++++ EXCERPT ++++

To conclude whether departure from an automatic share fosters substantive equality for women, it is vital to understand the scope and nature of homemaking. Homemaking involves unpaid care and domestic work. It takes different forms and varies from one household to another. Obvious examples include caring for sick family members, elderly, children, household chores like cleaning, laundry, cooking, grocery shopping, cooking, gardening, and childbearing. The International Labour Organisation (ILO) estimates that ‘unpaid domestic and care work would equal a substantial portion of global gross domestic product if given an equivalent monetary value.’52 Of this contribution to gross domestic product, women, and girls contribute up to 76 per cent of total daily hours on unpaid care and domestic work.53 Oxfam reports that ‘[women] carry out 12.5 billion hours of unpaid care work every day. When valued at minimum wage this would represent a contribution to the global economy of at least $10.8 trillion a year.’54

Studies have established that the work of a homemaker often encompasses endless demands and depending on the size and nature of a home, a homemaker may work over 98 hours per week.55 Data from a 2019 Salary.com survey established that if homemakers were to be paid, we would be looking at an average annual salary of $178,201.56 This figure is not exaggerated and could even be an underestimation as some homemakers work around the clock by rendering services of teachers, private chefs, drivers, counsellors, house cleaning, laundry, child care, recreational therapy, network administration, therapists, personal coaches, among others. The responsibilities increase when young children are involved as tasks often include late-night and early morning meal preps, night-time feeding, and attending to morning risers.

++++ DATA EXCERPTS ++++

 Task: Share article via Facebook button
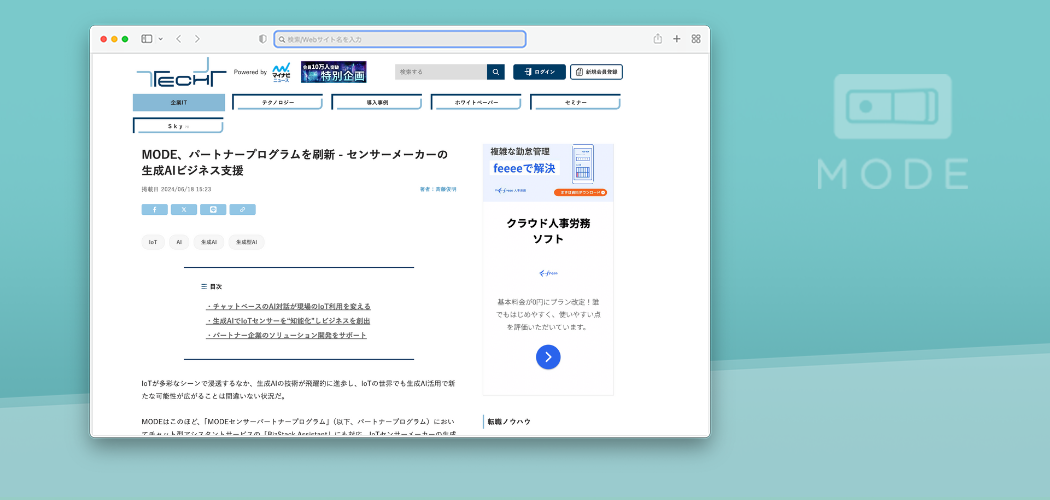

++++
++++ DATA EXCERPTS ++++

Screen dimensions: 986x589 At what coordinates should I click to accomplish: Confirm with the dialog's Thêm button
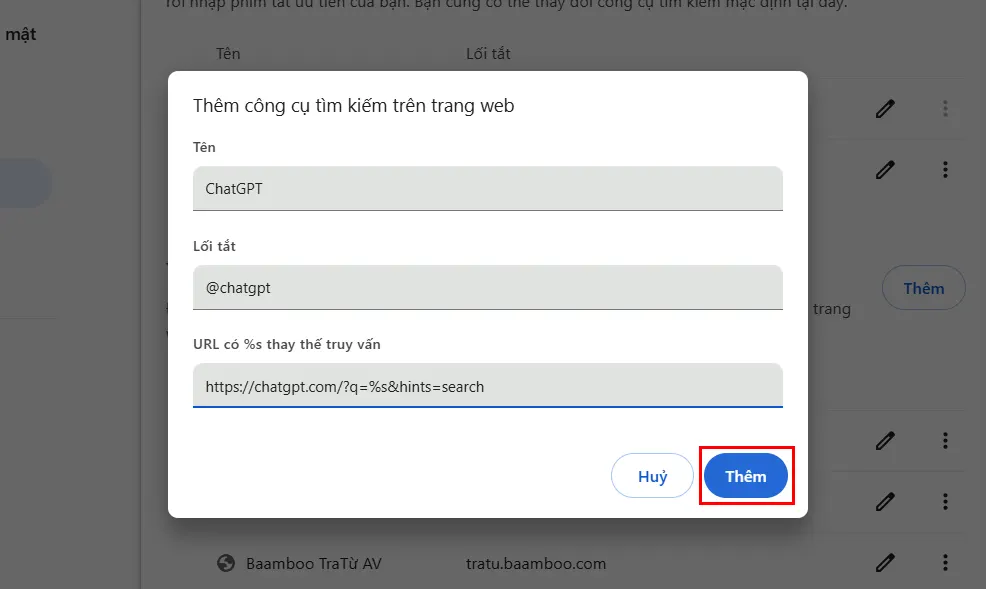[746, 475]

++++

TASKS ::
a) Answer these questions using the homemaking excerpt.
(i) According to Oxfam, how many hours of unpaid care work do women carry out every day?
(ii) What average annual salary for homemakers did the 2019 Salary.com survey arrive at?
(iii) How many hours per week may a homemaker work, depending on the size and nature of a home?
b) Copy the part of the homemaking excerpt from "Studies have established" up to and including "to morning risers.".

SOLUTION LIST ::
a)
(i) 12.5 billion hours
(ii) $178,201
(iii) Over 98 hours

b)
Studies have established that the work of a homemaker often encompasses endless demands and depending on the size and nature of a home, a homemaker may work over 98 hours per week.55 Data from a 2019 Salary.com survey established that if homemakers were to be paid, we would be looking at an average annual salary of $178,201.56 This figure is not exaggerated and could even be an underestimation as some homemakers work around the clock by rendering services of teachers, private chefs, drivers, counsellors, house cleaning, laundry, child care, recreational therapy, network administration, therapists, personal coaches, among others. The responsibilities increase when young children are involved as tasks often include late-night and early morning meal preps, night-time feeding, and attending to morning risers.